RaviSoji / plda

Probabilistic Linear Discriminant Analysis & classification, written in Python.
https://ravisoji.com
Apache License 2.0
127 stars 31 forks source link

enrollment of model #59

Closed zabir-nabil closed 2 years ago

zabir-nabil commented 2 years ago

PLDA is often used for biometric tasks, where we need to enroll a set of models. Based on those enrollments, we can generate scores. In your setup, how the enrollment will occur?

RaviSoji commented 2 years ago

Sorry, I never received a notification about this issue. Can you say more about what you hope to achieve with the model?

Ravi B. Sojitra

zabir-nabil commented 2 years ago

I am mainly working in speaker recognition, I have trained a x-vector (neural network embedding) system [audio -> mfcc feature -> neural network embedding [512] -> 512-d embedding vector], I want to train the plda on top of these embedding vectors, is your implementation suitable for such tasks?

RaviSoji commented 2 years ago

Yes, that should work if you have enough labeled data per category. In the past, I've used this model to do similar things for image recognition.

Good luck! Ravi B. Sojitra

oplatek commented 2 years ago

Hi @RaviSoji,

I think that @zabir-nabil meant using enrolment like the snippet below from SpeechBrain. Notice that PLDA training and enrolment statistics are used in a separate step.

I do not see how to perform the enrolment with multiple utterances as well to be honest.
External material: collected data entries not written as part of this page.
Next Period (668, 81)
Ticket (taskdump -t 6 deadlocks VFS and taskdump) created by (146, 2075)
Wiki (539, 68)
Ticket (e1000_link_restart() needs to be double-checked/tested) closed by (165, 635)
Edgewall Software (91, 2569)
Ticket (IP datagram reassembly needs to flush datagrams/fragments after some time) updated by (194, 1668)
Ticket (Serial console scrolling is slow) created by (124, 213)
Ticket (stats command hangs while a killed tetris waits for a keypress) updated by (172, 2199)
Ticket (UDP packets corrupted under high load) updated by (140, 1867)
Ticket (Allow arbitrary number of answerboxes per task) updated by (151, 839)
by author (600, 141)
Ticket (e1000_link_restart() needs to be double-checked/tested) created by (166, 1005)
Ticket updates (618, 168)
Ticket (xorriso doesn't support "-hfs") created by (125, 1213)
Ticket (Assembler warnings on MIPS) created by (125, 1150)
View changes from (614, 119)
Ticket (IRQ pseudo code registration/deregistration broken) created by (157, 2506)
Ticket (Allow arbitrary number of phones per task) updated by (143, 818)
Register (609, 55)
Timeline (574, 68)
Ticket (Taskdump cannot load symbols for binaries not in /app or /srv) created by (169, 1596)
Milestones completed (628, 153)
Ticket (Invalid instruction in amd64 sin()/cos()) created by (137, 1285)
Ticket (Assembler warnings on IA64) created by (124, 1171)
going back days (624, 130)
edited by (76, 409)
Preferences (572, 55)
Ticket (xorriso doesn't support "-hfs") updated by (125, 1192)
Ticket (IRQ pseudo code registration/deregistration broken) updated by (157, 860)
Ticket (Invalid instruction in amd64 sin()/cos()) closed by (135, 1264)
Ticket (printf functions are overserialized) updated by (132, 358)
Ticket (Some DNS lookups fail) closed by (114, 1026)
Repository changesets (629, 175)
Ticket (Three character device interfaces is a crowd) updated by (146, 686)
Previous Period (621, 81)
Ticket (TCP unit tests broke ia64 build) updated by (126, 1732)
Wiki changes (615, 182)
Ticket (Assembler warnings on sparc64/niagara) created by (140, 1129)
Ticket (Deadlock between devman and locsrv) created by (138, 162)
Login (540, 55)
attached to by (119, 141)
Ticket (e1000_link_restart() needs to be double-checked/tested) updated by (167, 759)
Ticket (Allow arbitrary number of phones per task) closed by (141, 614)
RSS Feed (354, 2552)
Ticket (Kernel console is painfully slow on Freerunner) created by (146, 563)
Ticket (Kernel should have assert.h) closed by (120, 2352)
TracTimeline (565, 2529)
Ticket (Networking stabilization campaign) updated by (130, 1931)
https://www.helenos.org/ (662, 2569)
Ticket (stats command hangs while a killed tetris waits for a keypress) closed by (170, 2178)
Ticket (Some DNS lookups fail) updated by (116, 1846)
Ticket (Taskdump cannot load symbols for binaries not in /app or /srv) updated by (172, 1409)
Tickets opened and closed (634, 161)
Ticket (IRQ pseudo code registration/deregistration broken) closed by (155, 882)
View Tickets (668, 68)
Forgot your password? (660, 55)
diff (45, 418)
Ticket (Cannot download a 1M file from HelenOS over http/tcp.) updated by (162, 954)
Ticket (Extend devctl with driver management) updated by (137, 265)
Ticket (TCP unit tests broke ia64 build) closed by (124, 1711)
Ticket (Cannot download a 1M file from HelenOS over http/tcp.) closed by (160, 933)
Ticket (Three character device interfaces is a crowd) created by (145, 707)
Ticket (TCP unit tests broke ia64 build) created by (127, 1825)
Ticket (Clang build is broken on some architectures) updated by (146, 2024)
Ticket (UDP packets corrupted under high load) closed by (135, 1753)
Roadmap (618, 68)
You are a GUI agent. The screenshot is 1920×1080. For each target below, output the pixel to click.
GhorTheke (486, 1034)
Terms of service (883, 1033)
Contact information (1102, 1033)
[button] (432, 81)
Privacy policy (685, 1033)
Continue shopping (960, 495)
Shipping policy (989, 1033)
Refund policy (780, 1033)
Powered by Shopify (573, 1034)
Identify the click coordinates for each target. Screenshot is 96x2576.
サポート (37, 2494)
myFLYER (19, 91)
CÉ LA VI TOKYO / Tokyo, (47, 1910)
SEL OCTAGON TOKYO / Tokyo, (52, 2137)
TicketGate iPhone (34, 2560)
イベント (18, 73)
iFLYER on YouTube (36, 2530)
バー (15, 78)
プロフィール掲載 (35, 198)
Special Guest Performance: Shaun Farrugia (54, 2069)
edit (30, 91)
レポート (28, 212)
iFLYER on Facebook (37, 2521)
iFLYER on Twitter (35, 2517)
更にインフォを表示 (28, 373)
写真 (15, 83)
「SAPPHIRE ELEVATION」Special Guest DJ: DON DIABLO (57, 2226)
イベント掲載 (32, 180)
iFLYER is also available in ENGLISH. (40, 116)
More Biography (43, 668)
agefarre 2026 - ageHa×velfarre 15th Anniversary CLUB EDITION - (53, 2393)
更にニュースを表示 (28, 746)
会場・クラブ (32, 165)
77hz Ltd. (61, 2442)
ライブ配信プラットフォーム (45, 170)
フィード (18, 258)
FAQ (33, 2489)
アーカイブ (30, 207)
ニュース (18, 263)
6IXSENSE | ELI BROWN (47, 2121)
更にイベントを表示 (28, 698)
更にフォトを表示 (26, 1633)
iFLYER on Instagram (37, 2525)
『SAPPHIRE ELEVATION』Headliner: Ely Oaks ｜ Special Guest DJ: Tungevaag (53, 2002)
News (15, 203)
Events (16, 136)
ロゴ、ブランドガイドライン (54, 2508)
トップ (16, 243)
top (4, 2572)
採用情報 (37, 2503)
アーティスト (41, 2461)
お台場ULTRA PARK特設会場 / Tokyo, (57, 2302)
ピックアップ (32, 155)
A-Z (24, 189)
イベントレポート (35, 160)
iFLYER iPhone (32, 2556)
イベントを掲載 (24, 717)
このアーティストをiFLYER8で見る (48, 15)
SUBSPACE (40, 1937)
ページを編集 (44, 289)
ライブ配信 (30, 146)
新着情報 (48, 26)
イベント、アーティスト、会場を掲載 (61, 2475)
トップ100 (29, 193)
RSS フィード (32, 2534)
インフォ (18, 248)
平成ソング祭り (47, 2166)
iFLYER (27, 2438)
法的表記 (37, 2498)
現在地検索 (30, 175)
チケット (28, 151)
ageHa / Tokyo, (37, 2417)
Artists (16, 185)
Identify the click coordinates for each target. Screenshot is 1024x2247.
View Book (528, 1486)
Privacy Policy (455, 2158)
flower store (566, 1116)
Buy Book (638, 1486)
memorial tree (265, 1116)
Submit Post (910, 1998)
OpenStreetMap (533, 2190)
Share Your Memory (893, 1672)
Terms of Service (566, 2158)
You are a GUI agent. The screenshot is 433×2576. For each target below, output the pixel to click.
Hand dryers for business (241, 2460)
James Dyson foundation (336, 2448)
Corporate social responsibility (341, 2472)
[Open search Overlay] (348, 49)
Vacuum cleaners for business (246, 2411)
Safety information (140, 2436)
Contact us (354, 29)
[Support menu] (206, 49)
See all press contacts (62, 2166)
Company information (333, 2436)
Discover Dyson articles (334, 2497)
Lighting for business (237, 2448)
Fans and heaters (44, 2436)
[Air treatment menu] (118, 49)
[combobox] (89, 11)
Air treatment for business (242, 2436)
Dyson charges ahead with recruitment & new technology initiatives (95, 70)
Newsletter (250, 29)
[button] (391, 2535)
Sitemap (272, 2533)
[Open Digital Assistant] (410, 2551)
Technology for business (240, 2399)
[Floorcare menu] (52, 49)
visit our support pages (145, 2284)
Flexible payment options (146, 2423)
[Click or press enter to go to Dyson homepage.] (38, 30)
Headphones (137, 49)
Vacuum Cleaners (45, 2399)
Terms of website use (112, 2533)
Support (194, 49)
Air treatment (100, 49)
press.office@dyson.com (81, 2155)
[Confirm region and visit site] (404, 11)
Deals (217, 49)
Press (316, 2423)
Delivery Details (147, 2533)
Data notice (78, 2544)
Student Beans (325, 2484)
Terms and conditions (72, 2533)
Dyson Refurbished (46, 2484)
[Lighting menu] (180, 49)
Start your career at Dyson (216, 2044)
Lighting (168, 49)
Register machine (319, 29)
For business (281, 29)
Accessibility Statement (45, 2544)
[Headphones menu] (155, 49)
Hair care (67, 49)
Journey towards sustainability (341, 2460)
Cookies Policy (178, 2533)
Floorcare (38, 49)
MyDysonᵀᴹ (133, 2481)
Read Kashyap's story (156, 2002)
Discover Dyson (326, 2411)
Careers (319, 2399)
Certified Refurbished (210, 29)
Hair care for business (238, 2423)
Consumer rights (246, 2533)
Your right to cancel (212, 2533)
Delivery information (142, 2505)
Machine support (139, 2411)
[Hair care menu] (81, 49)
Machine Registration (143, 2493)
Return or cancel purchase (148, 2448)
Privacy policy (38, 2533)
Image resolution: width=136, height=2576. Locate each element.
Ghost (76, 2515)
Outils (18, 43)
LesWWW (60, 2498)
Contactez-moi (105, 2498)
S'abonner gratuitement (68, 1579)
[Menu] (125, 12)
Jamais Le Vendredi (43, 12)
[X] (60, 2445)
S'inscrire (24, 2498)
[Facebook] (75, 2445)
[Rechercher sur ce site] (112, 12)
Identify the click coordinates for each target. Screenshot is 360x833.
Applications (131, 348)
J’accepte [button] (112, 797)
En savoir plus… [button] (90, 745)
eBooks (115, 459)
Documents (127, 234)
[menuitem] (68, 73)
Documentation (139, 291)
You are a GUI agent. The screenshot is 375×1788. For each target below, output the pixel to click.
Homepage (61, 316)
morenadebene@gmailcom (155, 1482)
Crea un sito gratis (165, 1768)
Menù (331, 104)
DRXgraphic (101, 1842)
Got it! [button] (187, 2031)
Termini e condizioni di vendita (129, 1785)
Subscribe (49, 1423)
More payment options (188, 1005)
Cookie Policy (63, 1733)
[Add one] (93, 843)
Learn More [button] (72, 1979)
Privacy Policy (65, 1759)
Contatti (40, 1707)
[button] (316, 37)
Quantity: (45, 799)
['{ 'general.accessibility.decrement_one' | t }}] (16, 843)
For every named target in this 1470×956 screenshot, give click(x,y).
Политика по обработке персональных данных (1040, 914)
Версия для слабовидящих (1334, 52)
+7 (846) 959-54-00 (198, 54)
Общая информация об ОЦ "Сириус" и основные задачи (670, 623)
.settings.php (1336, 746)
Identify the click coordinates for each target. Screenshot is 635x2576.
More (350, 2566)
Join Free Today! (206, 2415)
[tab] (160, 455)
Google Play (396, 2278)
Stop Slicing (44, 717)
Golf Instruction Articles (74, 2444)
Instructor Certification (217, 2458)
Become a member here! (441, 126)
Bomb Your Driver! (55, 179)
The multi-utterance enrollment process is described in the article PLDA-based Speaker Verification in Multi-Enrollment Scenario using Expected Vector Approach. Sorry, I did not find a simpler explanation for the enrollment process

from speechbrain.processing.PLDA_LDA import *
>>> import random, numpy
>>> dim, N = 10, 100
>>> n_spkrs = 10
>>> train_xv = numpy.random.rand(N, dim)
>>> md = ['md'+str(random.randrange(1,n_spkrs,1)) for i in range(N)]
>>> modelset = numpy.array(md, dtype="|O")
>>> sg = ['sg'+str(i) for i in range(N)]
>>> segset = numpy.array(sg, dtype="|O")
>>> s = numpy.array([None] * N)
>>> stat0 = numpy.array([[1.0]]* N)
>>> xvectors_stat = StatObject_SB(modelset=modelset, segset=segset, start=s, stop=s, stat0=stat0, stat1=train_xv)
>>> # Training PLDA model: M ~ (mean, F, Sigma)
>>> plda = PLDA(rank_f=5)
>>> plda.plda(xvectors_stat)
>>> print (plda.mean.shape)
(10,)
>>> print (plda.F.shape)
(10, 5)
>>> print (plda.Sigma.shape)
(10, 10)
>>> # Enrollment (20 utts), Test (30 utts)
>>> en_N = 20
>>> en_xv = numpy.random.rand(en_N, dim)
>>> en_sgs = ['en'+str(i) for i in range(en_N)]
>>> en_sets = numpy.array(en_sgs, dtype="|O")
>>> en_s = numpy.array([None] * en_N)
>>> en_stat0 = numpy.array([[1.0]]* en_N)
>>> en_stat = StatObject_SB(modelset=en_sets, segset=en_sets, start=en_s, stop=en_s, stat0=en_stat0, stat1=en_xv)
>>> te_N = 30
>>> te_xv = numpy.random.rand(te_N, dim)
>>> te_sgs = ['te'+str(i) for i in range(te_N)]
>>> te_sets = numpy.array(te_sgs, dtype="|O")
>>> te_s = numpy.array([None] * te_N)
>>> te_stat0 = numpy.array([[1.0]]* te_N)
>>> te_stat = StatObject_SB(modelset=te_sets, segset=te_sets, start=te_s, stop=te_s, stat0=te_stat0, stat1=te_xv)
>>> ndx = Ndx(models=en_sets, testsegs=te_sets)
>>> # PLDA Scoring
>>> scores_plda = fast_PLDA_scoring(en_stat, te_stat, ndx, plda.mean, plda.F, plda.Sigma)
>>> print (scores_plda.scoremat.shape)
(20, 30)